According to Enterprise Melbourne, the city “has experienced a period of increased investment, retail growth and an explosion of retail-led creativity over the past three years.”
For a sector that is currently battling against its competitors and the online world, Melbourne retailers are doing something right in keeping their doors open and business booming.
A big portion of Melbourne retailers’ success is due to central Melbourne’s niche market. Melbournians love their boutiques and the interior design sector and retailers are clever enough to know that the right shop front is half the battle in making a successful sale.
While certain products will gain brand loyalty, it is the overall design of a shop that encourages shoppers to enter the premises in the first place.
Carlton’s Baker D. Chirico offers to deliver equal doses of storefront appeal and loyalty-inspiring brands. Mixing a popular brand with new and chic urban digs, the bakery has found a recipe for success with its latest store.
One reviewer from Urban Spoon labels it ‘the best bakery around’ and further states it was ‘nice to see people take such care and pride in their work.’ This pride of place is mimicked in the store’s uniquely urban design.
Designed by March Studio a holistic approach was the only route for Baker. D Chirico. Functionality took precedence and stands as one of the most striking features of the narrow shop. ‘bread basket’ inspiration has brought about an undulating, plywood wall unit that creeps across the roof and down the left hand side wall, complementing the colours of the bread and offering a strong juxtaposition with the partially exposed concrete wall opposite.
It becomes very easy to do something amazing, because it becomes about celebrating the product or the produce,” says principal architect Rodney Eggleston. “We try to elevate the product beyond the store and the store then becomes a vessel to, really, carry the produce.”

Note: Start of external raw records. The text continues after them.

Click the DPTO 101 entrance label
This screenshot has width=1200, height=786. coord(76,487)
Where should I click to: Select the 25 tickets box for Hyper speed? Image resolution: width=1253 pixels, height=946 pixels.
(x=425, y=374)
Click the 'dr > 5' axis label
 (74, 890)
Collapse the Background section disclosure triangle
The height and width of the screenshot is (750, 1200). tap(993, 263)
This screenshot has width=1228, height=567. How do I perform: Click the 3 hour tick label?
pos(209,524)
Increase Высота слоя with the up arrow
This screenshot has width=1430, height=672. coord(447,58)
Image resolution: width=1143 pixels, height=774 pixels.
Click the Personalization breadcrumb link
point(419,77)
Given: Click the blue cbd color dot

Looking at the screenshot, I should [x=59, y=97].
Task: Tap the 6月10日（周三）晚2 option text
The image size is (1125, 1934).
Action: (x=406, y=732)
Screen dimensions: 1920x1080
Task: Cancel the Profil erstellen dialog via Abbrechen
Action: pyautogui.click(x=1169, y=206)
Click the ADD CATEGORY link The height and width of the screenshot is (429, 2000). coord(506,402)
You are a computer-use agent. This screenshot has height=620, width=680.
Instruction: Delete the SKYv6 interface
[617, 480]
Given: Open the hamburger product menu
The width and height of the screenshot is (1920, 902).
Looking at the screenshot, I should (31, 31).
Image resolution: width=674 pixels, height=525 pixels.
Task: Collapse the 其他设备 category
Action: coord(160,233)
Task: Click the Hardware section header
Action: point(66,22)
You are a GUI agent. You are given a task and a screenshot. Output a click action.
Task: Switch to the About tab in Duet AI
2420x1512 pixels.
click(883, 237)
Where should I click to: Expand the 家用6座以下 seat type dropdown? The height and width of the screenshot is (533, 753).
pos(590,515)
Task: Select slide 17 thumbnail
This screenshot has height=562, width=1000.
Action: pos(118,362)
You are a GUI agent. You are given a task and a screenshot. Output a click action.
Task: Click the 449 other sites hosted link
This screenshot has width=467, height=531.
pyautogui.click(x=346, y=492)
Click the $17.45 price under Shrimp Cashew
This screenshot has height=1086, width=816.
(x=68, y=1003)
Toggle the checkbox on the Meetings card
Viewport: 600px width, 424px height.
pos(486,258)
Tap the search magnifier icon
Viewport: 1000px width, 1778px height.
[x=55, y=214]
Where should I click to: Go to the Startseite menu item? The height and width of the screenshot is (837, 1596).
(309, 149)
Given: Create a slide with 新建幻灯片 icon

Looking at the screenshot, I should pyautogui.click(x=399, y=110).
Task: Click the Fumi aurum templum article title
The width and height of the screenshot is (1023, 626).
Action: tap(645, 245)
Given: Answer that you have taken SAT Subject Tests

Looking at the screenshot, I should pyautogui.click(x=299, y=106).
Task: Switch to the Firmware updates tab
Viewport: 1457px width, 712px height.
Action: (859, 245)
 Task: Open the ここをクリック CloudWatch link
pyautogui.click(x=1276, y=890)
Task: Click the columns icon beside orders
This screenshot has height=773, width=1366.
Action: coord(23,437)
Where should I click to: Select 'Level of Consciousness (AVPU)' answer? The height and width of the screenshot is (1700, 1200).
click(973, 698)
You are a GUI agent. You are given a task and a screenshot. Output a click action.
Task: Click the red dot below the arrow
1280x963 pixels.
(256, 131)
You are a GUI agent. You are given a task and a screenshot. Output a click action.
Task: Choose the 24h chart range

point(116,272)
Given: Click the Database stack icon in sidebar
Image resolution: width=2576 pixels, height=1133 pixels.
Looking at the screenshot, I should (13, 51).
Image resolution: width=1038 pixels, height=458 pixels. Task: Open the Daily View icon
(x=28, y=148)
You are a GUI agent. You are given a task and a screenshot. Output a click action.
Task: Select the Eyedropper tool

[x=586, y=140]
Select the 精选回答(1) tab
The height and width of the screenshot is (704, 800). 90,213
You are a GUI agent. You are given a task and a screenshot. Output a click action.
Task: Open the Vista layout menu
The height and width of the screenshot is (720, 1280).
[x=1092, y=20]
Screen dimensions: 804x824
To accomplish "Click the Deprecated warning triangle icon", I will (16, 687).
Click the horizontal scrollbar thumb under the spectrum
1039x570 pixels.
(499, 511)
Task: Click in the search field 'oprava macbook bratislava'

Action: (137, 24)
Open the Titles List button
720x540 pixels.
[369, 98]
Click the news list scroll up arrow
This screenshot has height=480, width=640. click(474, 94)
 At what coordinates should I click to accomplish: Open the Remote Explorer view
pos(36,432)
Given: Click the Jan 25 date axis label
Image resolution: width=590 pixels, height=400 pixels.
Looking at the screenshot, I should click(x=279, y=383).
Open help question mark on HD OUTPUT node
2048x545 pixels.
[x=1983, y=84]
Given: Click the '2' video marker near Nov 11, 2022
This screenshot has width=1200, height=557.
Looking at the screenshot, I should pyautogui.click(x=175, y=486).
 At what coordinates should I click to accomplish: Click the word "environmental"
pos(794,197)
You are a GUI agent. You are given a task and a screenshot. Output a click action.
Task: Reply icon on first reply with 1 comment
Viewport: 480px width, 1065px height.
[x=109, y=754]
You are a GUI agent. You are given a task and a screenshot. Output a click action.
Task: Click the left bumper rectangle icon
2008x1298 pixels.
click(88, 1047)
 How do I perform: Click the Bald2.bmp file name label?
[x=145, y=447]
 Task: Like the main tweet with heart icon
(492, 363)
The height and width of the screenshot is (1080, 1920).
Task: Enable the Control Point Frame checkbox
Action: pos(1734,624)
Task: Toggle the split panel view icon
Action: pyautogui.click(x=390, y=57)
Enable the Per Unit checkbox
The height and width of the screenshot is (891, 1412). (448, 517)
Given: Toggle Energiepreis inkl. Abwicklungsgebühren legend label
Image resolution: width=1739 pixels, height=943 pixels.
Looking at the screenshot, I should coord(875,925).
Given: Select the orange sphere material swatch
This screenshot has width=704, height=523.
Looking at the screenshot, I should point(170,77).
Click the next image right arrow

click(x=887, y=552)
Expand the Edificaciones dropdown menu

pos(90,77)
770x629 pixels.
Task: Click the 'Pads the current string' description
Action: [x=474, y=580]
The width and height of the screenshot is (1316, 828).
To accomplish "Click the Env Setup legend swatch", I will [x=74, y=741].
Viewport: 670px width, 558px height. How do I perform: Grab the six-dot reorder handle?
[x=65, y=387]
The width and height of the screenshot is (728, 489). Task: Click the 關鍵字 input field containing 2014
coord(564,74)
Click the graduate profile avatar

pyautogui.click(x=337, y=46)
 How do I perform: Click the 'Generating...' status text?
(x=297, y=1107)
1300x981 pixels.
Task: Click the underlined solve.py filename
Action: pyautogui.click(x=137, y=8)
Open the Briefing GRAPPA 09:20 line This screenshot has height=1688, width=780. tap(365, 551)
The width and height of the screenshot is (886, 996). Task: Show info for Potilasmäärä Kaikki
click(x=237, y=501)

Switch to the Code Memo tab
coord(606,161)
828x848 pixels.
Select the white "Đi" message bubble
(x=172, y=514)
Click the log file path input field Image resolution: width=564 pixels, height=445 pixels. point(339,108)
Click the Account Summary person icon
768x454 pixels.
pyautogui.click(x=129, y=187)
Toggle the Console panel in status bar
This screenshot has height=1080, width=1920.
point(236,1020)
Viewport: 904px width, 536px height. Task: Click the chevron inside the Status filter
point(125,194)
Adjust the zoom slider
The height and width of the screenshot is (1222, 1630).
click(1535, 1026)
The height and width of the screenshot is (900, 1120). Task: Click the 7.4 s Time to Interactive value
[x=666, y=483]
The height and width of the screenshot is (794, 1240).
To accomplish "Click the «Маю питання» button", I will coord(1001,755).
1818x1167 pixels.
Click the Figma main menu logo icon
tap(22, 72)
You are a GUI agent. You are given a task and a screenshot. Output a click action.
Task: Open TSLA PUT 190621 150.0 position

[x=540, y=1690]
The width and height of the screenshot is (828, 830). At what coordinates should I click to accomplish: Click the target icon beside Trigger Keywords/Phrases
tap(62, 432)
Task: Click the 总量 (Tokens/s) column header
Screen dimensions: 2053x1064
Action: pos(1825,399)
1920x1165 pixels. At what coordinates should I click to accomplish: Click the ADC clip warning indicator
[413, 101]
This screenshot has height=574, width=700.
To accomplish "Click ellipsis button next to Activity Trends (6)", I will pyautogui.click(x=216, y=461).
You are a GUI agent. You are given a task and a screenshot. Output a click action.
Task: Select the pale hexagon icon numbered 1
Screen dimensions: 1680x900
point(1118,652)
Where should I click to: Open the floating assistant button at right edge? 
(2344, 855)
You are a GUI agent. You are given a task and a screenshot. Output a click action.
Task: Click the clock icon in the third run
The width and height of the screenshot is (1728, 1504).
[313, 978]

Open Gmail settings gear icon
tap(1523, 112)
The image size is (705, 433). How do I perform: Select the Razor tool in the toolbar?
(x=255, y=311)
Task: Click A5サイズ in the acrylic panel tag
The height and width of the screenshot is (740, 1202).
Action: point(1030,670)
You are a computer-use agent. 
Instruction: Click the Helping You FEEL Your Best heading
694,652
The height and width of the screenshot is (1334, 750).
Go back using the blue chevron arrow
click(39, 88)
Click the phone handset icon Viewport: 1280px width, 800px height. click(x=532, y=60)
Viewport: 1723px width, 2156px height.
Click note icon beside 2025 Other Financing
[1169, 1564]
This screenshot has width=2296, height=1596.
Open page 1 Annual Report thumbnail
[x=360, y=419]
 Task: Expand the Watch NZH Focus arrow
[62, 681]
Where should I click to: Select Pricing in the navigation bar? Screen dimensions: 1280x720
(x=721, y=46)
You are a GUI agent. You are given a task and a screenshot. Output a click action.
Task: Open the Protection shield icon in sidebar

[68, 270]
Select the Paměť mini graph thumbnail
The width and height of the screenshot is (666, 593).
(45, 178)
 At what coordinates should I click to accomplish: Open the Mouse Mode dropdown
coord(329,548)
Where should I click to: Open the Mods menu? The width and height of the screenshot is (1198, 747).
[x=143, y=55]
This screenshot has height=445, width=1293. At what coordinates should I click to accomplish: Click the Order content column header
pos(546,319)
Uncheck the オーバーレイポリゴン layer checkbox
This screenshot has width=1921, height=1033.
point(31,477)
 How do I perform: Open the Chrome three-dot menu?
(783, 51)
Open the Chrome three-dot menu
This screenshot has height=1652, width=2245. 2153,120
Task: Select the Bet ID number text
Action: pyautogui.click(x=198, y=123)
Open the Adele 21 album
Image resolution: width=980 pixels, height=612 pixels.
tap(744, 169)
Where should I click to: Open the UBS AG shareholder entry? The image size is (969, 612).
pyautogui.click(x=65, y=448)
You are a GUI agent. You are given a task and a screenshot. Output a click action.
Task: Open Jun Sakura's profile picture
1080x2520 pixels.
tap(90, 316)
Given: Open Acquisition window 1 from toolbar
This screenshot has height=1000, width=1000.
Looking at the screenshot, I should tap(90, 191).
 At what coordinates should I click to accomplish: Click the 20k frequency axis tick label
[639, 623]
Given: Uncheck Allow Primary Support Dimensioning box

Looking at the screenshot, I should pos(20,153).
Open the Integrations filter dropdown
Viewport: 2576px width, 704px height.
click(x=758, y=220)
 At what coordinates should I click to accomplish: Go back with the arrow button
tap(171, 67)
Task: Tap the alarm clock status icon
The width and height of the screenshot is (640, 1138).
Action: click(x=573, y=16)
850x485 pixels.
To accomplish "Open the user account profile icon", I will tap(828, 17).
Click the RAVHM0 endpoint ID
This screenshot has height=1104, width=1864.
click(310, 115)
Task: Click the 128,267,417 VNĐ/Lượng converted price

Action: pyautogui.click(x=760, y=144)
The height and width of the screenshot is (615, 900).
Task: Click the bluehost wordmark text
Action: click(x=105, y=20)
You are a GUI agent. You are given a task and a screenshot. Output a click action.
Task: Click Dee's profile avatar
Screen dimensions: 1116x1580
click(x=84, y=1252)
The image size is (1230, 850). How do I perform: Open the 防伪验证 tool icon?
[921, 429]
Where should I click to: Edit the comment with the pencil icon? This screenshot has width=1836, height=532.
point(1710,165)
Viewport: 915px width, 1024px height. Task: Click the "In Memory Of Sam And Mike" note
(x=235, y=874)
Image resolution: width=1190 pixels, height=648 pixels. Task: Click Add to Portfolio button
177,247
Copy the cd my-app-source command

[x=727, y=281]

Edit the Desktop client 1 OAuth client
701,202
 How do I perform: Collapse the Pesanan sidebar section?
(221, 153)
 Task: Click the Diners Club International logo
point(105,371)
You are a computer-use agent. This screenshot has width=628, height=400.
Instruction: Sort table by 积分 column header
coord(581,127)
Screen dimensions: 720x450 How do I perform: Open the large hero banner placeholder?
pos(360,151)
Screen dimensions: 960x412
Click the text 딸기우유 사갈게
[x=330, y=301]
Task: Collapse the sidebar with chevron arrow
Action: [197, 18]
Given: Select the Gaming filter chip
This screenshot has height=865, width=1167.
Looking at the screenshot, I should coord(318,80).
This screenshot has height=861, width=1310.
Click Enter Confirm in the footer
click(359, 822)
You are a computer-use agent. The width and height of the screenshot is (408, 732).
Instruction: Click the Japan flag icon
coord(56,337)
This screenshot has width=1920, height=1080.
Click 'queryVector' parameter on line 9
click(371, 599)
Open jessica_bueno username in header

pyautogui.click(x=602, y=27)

Paying homage to the true nature of the space, a glass door separates front and back of house, allowing for a visual communication between the work and sale spaces, truly emphasising the bakers’ pride of place.
Serving as a frame for what is truly a stunning picture, a large shop front window reveals the jumble of old and new that winds its way through the interiors.
Retailers are going back to their roots, aided by interior designers in offering that age-old shopping experience. The communication between baker’s floor and shop front means that shopping for the most mundane of products – bread – can be turned into an experience.
The shop serves as a prime example of clever design, allowing it to highlight why Melbourne retail is so successful.